Seminar FU UIN Jakarta, Menilik Jejak Langkah Jamaah Islamiyah Pasca Bubar
Seminar FU UIN Jakarta, Menilik Jejak Langkah Jamaah Islamiyah Pasca Bubar

Ushul News – Ciputat - Menyoroti bubarnya Jamaah Islamiyah 30 Juni 2024, kolaborasi Fakultas Ushuluddin, Universitas Islam Negeri Syarif Hidayatullah atau UIN Jakarta, El Bukhari Institute, dan Densus 88 Mabes Polri, menggelar seminar dengan tajuk “Mengikis Benih yang Pernah Tumbuh: Islamisme Pasca Pembubaran Jamaah Islamiyah (JI) di Indonesia”. Seminar yang dipadati peserta ini dihelat di Ruang Teater Fakultas Ushuluddin Lantai 4. Kamis (10/10/2024).

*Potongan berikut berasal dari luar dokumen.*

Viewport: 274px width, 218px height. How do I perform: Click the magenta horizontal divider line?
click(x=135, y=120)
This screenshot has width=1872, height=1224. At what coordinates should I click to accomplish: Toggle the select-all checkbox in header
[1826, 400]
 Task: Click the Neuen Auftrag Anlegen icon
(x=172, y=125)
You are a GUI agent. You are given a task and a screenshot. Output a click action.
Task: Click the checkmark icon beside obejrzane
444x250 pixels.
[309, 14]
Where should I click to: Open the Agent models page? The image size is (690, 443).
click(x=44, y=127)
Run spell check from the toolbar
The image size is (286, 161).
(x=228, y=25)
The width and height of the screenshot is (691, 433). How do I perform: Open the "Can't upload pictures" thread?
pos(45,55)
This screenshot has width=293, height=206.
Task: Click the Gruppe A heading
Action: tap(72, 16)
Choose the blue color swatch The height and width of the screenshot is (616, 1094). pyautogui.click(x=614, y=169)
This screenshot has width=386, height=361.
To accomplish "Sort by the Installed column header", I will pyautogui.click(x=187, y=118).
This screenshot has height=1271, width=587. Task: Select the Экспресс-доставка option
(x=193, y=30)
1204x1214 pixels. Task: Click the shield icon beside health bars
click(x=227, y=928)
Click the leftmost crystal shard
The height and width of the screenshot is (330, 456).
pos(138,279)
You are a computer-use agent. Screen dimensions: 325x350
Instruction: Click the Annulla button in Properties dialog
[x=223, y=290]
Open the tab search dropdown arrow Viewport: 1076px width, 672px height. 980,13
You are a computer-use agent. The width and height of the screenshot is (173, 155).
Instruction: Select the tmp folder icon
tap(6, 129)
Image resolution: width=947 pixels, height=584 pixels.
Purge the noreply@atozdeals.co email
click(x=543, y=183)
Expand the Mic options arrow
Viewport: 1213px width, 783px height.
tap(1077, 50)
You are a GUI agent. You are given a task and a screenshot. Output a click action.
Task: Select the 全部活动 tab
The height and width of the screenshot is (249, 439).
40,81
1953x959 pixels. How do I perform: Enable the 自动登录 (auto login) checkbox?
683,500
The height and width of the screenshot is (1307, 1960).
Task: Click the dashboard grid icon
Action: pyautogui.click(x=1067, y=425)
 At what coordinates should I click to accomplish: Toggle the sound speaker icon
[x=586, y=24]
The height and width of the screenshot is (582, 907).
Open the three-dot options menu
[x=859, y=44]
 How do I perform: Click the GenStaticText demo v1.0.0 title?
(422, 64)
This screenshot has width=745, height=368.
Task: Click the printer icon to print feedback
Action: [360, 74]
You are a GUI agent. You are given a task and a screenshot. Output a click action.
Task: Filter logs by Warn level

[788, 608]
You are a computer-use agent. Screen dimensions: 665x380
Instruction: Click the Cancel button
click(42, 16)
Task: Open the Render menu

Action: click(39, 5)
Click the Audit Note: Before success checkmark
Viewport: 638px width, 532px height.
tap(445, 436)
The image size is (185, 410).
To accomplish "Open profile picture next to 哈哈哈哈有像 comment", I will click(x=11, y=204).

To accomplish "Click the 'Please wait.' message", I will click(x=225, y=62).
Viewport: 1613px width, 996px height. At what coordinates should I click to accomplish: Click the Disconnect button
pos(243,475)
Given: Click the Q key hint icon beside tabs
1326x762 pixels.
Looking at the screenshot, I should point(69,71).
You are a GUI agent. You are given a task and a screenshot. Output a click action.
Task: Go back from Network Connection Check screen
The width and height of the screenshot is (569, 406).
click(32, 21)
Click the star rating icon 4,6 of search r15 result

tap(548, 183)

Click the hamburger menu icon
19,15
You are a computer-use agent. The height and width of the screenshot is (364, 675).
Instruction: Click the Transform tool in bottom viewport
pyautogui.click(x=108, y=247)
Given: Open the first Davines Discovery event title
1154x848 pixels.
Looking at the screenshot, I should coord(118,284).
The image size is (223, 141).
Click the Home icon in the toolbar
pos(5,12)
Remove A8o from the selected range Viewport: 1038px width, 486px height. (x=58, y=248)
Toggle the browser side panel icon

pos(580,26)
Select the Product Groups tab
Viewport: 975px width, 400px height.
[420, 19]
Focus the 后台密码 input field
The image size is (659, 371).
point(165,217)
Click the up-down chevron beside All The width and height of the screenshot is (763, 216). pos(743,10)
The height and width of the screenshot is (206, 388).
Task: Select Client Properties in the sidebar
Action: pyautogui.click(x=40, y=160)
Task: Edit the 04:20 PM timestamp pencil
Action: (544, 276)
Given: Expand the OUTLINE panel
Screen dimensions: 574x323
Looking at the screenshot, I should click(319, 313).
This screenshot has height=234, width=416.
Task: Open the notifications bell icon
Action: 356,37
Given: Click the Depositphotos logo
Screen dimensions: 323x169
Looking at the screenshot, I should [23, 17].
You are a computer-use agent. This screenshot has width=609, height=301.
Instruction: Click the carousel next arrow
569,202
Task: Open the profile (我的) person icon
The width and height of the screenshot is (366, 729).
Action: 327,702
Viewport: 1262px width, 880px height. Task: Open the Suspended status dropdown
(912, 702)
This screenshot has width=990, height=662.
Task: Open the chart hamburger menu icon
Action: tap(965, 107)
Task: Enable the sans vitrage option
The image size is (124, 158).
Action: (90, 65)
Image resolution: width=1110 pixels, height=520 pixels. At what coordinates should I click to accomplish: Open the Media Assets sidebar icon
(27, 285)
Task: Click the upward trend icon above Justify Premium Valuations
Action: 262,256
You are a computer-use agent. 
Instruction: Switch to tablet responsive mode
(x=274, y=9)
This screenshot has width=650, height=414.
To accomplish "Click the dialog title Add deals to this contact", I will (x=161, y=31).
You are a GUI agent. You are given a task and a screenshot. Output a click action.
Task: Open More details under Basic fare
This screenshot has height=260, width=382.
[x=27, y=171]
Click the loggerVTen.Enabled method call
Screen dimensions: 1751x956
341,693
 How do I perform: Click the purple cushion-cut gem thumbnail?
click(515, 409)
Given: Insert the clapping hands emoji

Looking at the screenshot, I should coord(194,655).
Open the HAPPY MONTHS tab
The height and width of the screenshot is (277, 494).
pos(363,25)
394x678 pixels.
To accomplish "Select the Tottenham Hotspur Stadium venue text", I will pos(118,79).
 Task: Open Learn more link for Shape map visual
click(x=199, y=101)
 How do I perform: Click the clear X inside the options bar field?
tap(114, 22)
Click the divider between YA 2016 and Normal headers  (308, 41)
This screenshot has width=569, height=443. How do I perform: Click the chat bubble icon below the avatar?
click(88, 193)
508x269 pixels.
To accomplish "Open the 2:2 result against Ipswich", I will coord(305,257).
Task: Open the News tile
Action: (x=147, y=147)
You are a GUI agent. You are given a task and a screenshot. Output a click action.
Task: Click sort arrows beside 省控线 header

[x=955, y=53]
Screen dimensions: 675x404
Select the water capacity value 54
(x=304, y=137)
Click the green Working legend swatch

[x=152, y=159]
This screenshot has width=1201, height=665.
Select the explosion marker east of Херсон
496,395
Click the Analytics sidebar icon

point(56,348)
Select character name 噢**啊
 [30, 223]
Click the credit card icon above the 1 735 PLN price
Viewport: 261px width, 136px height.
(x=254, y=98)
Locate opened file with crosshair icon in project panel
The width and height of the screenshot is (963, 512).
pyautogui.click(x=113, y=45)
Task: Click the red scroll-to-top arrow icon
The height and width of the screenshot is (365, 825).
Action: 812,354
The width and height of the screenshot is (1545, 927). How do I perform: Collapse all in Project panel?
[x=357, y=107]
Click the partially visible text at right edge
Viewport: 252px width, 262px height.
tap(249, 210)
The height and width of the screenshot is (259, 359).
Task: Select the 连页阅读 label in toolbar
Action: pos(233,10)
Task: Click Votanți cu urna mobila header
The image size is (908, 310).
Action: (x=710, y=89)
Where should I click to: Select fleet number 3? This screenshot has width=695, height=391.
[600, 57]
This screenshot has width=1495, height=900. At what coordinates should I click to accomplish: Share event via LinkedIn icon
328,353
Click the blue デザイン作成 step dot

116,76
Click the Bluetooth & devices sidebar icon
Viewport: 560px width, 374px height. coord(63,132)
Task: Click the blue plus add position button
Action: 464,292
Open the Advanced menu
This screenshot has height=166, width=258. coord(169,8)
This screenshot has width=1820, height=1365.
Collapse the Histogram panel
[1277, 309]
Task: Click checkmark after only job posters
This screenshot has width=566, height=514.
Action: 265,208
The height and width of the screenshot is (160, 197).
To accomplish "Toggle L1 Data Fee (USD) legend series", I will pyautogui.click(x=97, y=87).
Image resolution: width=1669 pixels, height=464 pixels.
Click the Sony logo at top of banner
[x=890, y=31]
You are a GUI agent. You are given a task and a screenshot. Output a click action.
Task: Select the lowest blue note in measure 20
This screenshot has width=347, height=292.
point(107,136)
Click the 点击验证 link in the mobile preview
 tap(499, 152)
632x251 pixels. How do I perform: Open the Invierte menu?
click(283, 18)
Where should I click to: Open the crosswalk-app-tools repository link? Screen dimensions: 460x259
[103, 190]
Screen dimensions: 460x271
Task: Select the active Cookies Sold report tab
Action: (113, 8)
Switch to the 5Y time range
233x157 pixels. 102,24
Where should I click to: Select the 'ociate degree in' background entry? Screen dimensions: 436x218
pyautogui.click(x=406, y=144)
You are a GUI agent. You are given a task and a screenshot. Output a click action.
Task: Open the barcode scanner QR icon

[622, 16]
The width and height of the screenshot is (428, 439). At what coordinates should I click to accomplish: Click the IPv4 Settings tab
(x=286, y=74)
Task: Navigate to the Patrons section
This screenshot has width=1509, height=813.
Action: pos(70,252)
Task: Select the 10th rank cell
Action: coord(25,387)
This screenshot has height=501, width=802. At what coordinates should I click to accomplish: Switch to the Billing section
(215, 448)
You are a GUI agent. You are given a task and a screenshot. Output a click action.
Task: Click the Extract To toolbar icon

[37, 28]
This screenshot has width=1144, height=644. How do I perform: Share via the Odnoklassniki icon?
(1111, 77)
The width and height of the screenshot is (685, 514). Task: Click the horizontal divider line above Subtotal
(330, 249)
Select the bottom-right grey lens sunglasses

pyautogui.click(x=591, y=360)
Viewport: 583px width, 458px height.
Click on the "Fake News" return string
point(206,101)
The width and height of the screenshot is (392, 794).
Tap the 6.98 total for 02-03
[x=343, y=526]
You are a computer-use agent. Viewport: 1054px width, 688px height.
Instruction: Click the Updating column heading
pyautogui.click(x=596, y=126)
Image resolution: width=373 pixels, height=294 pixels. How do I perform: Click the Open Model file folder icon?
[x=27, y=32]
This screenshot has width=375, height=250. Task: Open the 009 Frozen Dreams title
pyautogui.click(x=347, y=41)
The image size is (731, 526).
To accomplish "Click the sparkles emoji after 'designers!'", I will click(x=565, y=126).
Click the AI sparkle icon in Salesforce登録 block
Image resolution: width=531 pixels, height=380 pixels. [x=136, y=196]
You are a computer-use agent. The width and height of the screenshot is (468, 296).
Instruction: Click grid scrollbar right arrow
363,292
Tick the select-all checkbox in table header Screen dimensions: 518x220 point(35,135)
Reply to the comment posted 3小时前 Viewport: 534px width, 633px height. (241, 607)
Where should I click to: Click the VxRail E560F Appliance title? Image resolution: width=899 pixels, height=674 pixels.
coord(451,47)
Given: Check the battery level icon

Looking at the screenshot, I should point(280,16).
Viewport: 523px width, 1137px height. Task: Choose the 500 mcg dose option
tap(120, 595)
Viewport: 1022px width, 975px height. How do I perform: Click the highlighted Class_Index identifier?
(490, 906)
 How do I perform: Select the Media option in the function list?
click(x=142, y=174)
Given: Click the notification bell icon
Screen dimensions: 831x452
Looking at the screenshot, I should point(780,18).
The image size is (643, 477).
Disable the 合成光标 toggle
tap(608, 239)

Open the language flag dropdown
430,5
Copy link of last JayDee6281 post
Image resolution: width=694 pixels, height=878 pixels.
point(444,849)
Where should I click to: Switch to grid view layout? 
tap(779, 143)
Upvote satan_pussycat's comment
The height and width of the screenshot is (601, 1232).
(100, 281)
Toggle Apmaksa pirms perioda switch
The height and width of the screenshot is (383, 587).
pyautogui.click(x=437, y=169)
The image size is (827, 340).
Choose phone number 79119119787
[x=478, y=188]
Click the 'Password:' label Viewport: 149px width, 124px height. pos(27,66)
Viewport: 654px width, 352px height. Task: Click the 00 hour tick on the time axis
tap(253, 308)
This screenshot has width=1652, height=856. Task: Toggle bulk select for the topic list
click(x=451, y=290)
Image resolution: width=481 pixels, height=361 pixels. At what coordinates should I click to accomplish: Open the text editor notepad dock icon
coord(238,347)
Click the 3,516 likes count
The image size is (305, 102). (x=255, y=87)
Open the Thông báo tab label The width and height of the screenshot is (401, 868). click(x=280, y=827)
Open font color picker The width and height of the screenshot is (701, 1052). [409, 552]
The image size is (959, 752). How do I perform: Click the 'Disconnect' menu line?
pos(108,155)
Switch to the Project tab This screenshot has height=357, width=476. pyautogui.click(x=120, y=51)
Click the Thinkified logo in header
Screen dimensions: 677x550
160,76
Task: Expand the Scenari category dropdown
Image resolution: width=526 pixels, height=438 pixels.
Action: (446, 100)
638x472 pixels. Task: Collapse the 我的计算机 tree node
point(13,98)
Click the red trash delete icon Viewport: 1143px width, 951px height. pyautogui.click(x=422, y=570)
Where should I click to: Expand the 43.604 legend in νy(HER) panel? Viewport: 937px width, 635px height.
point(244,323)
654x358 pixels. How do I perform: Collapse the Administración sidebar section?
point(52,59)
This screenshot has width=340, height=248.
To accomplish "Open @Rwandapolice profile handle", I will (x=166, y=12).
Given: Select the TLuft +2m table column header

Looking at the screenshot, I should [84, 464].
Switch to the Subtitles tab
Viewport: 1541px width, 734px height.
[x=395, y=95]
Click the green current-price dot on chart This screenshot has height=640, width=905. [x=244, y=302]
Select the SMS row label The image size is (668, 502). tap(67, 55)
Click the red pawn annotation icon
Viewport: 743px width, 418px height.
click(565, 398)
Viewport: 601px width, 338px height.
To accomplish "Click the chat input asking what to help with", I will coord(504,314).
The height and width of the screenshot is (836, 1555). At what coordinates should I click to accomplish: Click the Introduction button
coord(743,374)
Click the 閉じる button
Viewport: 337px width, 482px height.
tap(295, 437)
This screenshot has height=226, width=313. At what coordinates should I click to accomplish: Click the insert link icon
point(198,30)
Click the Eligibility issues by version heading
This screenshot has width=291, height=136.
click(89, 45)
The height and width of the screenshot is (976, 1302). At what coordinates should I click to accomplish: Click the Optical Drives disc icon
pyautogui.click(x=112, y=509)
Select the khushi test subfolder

Kegiatan yang berlangsung interaktif dari pukul 08.30- 12.30 WIB ini menghadirkan beberapa narasumber, diantaranya M. Syauqillah, S.H.I., M.Si., Ph. D (Ketua Program Studi Kajian SKSG UI), Dr. Rahmat Hidayatullah, MA (Dosen Fakultas Ushuluddin UIN Jakarta), Noor Huda Ismail, Ph.D (Pendiri Yayasan Prasasti Perdamaian), Uztad Fuad Junaedi (Eks Napiter Jemaah Islamiyah), Ustadz Ahong (El Bukhari institute), dan di moderatori oleh Saadatul Jannah, S.Th.I, MA (Dosen Fakultas Ushuluddin UIN Jakarta).

Tujuan dari kegiatan ini adalah untuk membuka cakrawala civitas akademika Fakultas Ushuluddin tentang bagaimana Jemaah Islamiyah setelah pembubarannya.

Dekan Fakultas Ushuluddin, Prof. Ismatu Ropi, MA, Ph.D, menyambut baik kegiatan ini dan dalam sambutannya mengatakan, Indonesia merupakan salah satu negara yang strategis untuk semua bentuk ideologi atau gerakan, sehingga mereka selalu bisa tumbuh dan berkembang.

“Ya, apa pun ideologi, cara pandang, atau gerakan yang disemai di Indonesia selalu bisa tumbuh dan berkembang, termasuk gerakan yang mengimajinasikan pendirian negara Islam seperti Jamaah Islamiyah," tuturnya.

Lebih lanjut dia mengatakan, pembubaran yang diinisiasi para tokoh Jamaah Islamiyah ini patut respon dengan cara pandang yang positif dan kritis.
 
"Negara perlu hadir dan proaktif menyalurkan energi mereka untuk berpartisipasi membangun negeri ini, sehingga mereka bisa bertansformasi menjadi Muslim yang taat dan menjadi orang Indonesia yang baik," imbuhnya.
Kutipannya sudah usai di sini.